_EXTRACTED TEXT:_
- - -
HISTORY

Our timeline is a work in progress. We are continuing to learn about the history of music on the Georgia coast, and we welcome your contributions and feedback. Please click the "Contact Us" tab or post a comment to share your thoughts. Thank you!


1844
The Sacred Harp shape-note song book is published by west Georgians B.F. White of Hamilton (1800-1879) and E.J. King of Talbotton (c. 1821-44).

1845
Sir Charles Lyell tells of a “holy dance” he observed on the plantation of James Hamilton Couper, McIntosh County, Georgia. Music historian Dena Epstein believes that the dance he describes is the first description of the “ring shout,” although that specific phrase is not used.

1859
Dan Emmett writes the song, Dixie, as a “walk-around" for a minstrel show. Early 20th-century music writer, Henry Edward Krehbiel believed that the “walk around” dance used in minstrel shows was a secular parody of the “ring shout.” The cake-walk also is believed to be a secular version of the ring shout, according to Georgia Conrad.

1860
Music historian Dena Epstein makes note of one of the earliest uses of the term “shout,” in an 1860 conversation between an unidentified English minister and a Beaufort, S.C., minister.

1867
Slave Songs of the United States, by William Francis Allen, Charles Pickard Ware and Lucy McKim Garrison, is published in 1867. The book includes several “shouts.”

1871
Amateur folklorist Lydia Parrish is born.



1888
Folklorist Robert Winslow Gordon is born in Bangor, Maine, on September 2, 1888.

1890
Lorenzo Dow Turner is born on August 21, 1890. He would become America’s first black linguist, specializing in the Gullah dialect.

1902
Singer Mary Elizabeth “Bessie” Jones is born in Smithville, Georgia. Her mother, Julia Sampson, was a singer and dancer who played the autoharp. Her stepfather, James Sampson, played several instruments, including guitar and banjo.

1906
Folklorist Robert Winslow Gordon begins his study of English literature at Harvard. He remained in the school’s English department in varying capacities until 1916.

1912
Folklorist Robert Winslow Gordon meets and marries Roberta Peter Paul of Darien, Georgia. Their daughter, Roberta, was born two years later in Cambridge, Mass.

1914
At age 12, Bessie Jones gives birth to her daughter, Rosalie. Jones married the baby’s father, Cassius Davis, who was the nephew of John Davis of the Georgia Sea Island Singers.

1915
American folklorist and ethnomusicologist Alan Lomax is born on January 31, 1915. He would later become the first to record legendary musicians such as as Huddie "Leadbelly" Ledbetter, McKinley "Muddy Waters" Morganfield and David "Honeyboy" Edwards.
- - -
Answer these from the Georgia coast music history timeline above.
(a) In what city and state was Robert Winslow Gordon born?
(b) Which two men published The Sacred Harp shape-note song book in 1844?
(c) What instrument did Bessie Jones's mother play?

_RECORDED DATA:_
- - -
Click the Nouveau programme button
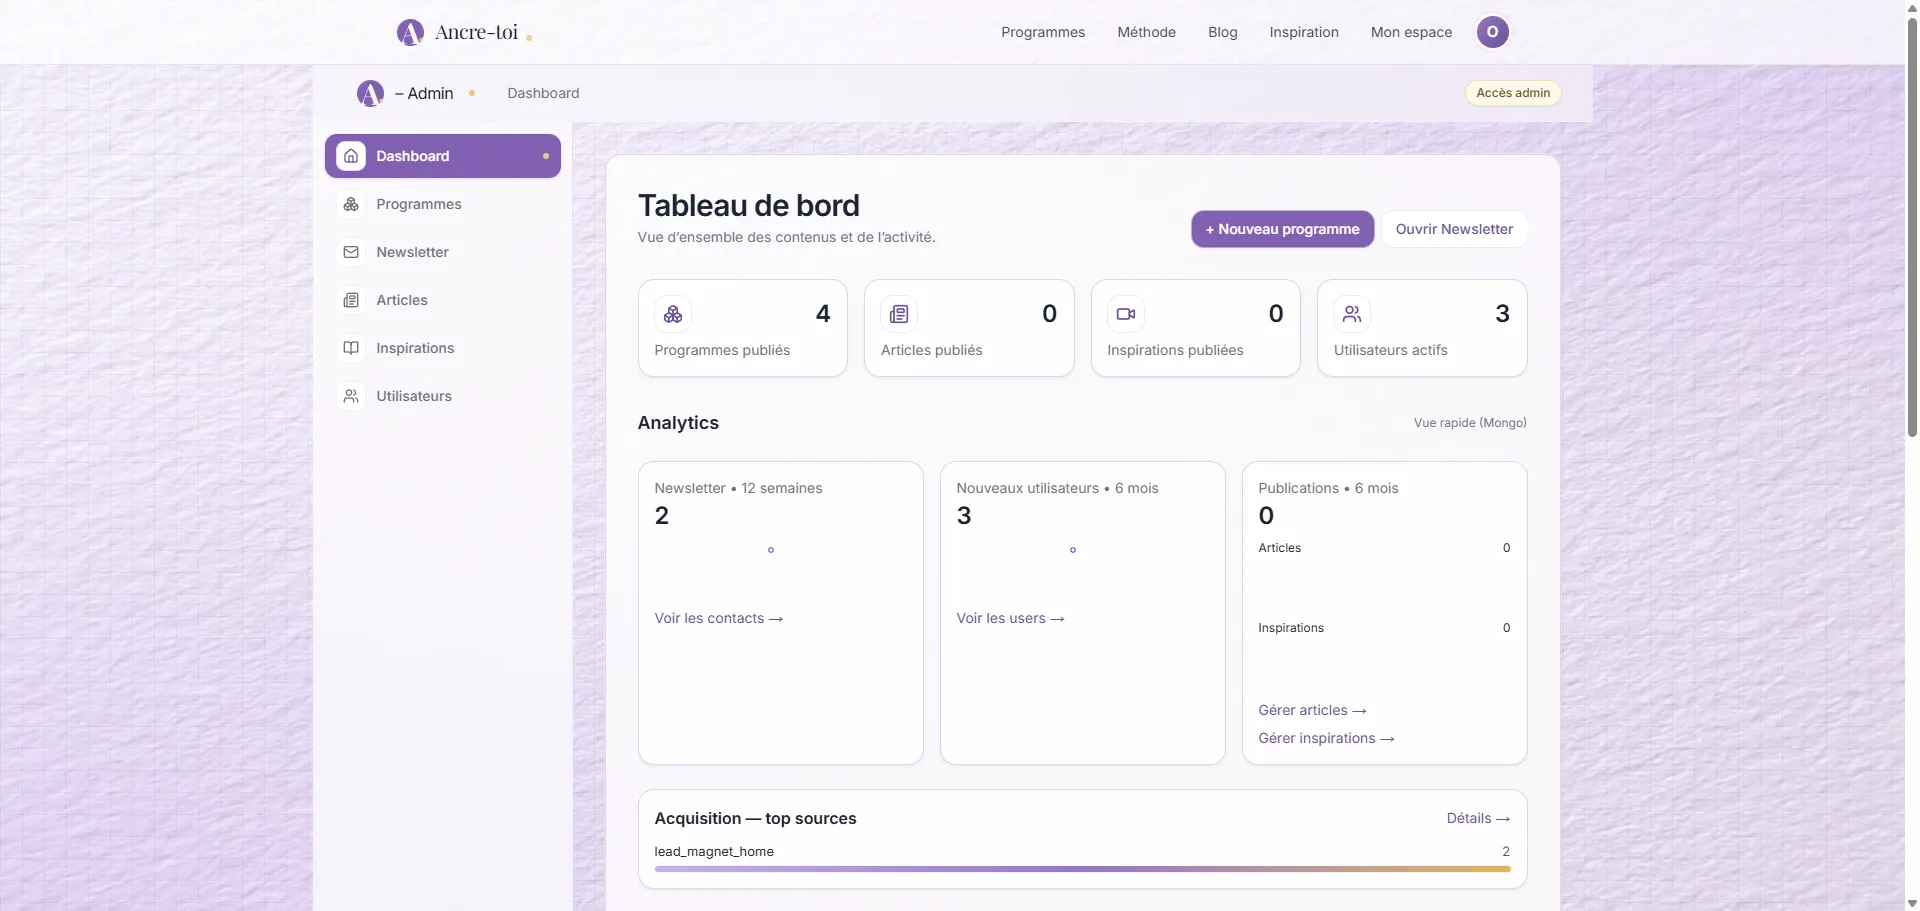Viewport: 1920px width, 911px height. point(1282,228)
- - -
_SOLVED EXERCISE:_
(a) Bangor, Maine
(b) B.F. White and E.J. King
(c) The autoharp